Basically, can consent still be valid if the entity, that it was constructed for, is not around anymore ?

This is not as I see it an OpenID Federation problem. This is a problem that should be adressed in the application protocol profile.

It is definitely possible to specify that consent constructed by an OPs should continue to be valid for a the grace period, after the RP that is connected to the consent has dopped out of the federation. This demands some special code to be added to all OPs but it can be done.

[OIDF-automation]

Imported from AB/Connect bitbucket - Original Commenter: vdzhuvinov

Erick, hi.

Today we briefly chatted about this issue and an ideal strategy to address this in the Federation spec.
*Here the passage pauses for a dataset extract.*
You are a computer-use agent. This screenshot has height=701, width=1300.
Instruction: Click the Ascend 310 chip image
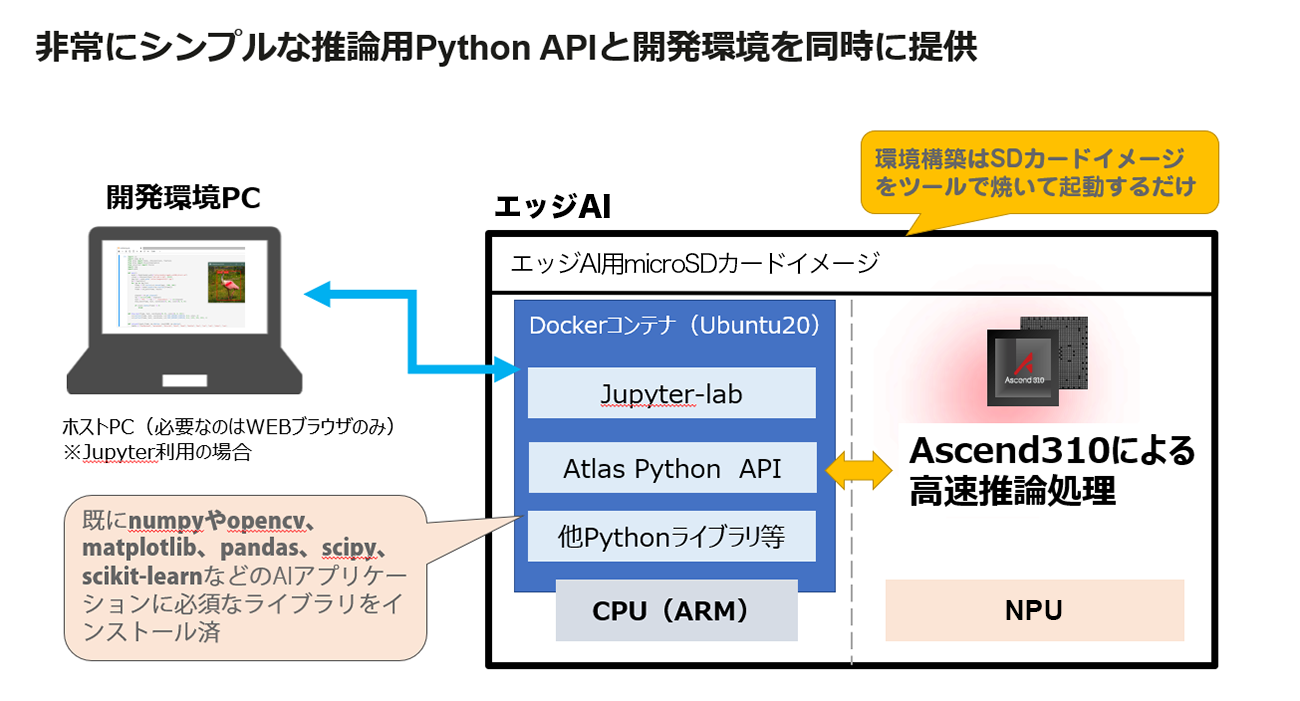click(x=1037, y=362)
We concluded that can be a general issue in applications that use Federation, and based on established trust, issue credentials or undertake some other action, like store consent. So, it’s a general problem that is worth mentioning and that may affect other protocols, besides OpenID Connect.

‌

[selfissued]

Status of entities is a topic being worked on in the now-adopted specification https://openid.net/specs/openid-federation-extended-listing-1_0.html . Its repository is at https://github.com/openid/federation-extended-listing . @EkkeErick , @MichaelFraser1999 , and @yaromin , should we address this issue in the new specification?

[selfissued]

The revoked status in https://openid.net/specs/openid-federation-extended-listing-1_0.html is one aspect of status. If we want more status attributes, that seems to be the place to pursue them.
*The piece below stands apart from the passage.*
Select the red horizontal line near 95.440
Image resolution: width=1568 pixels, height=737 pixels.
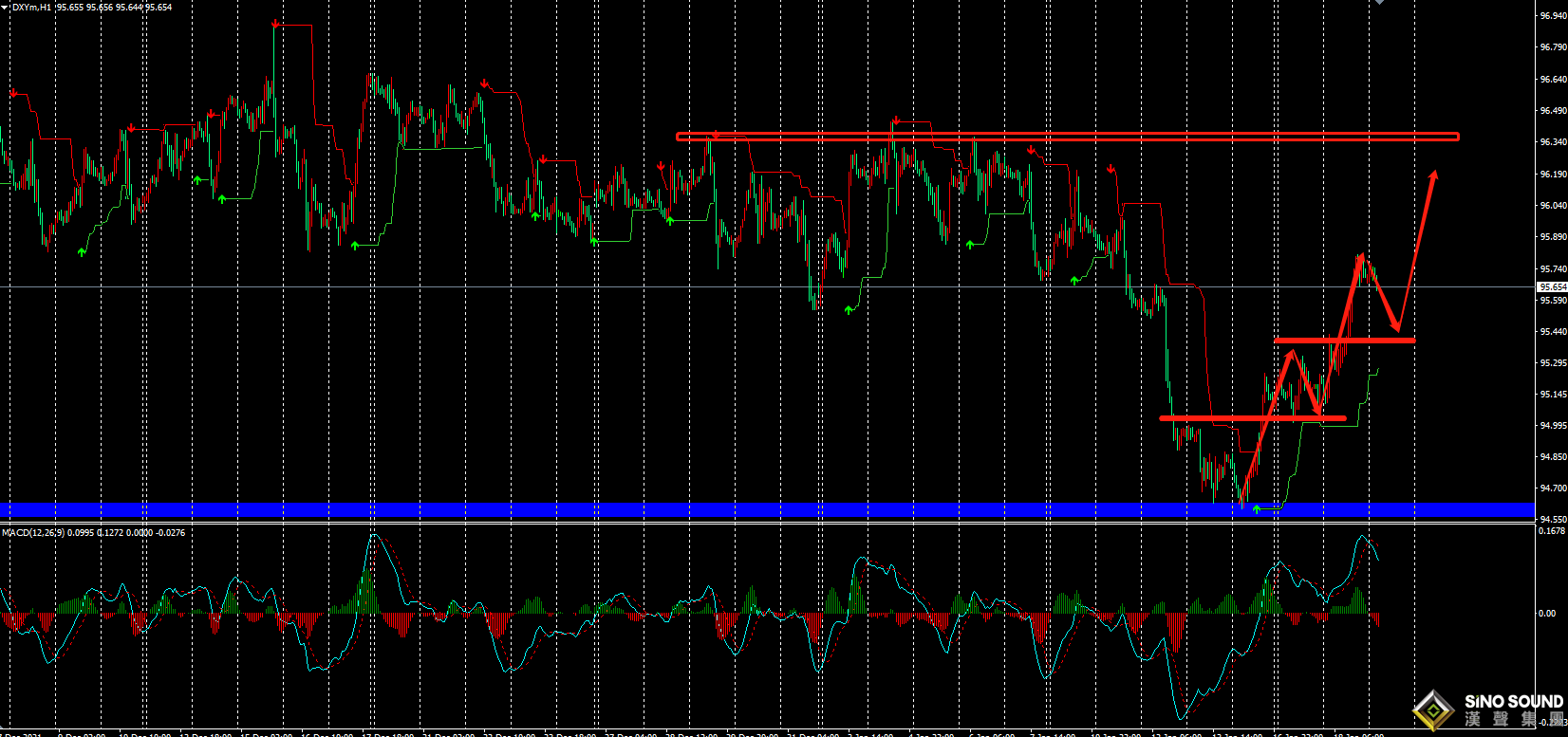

Also, consent records and other client state are not part of OpenID Federation but are a valid extension for some ecosystems and protocols @EkkeErick, do you want to join an OpenID Connect working group call and discuss how to achieve what you need? The call schedules are listed at https://openid.net/wg/connect/.

Because client state is out of scope for the core OpenID Federation protocol, I plan to close this issue in a week unless reasons to keep it open are brought forth. Thanks.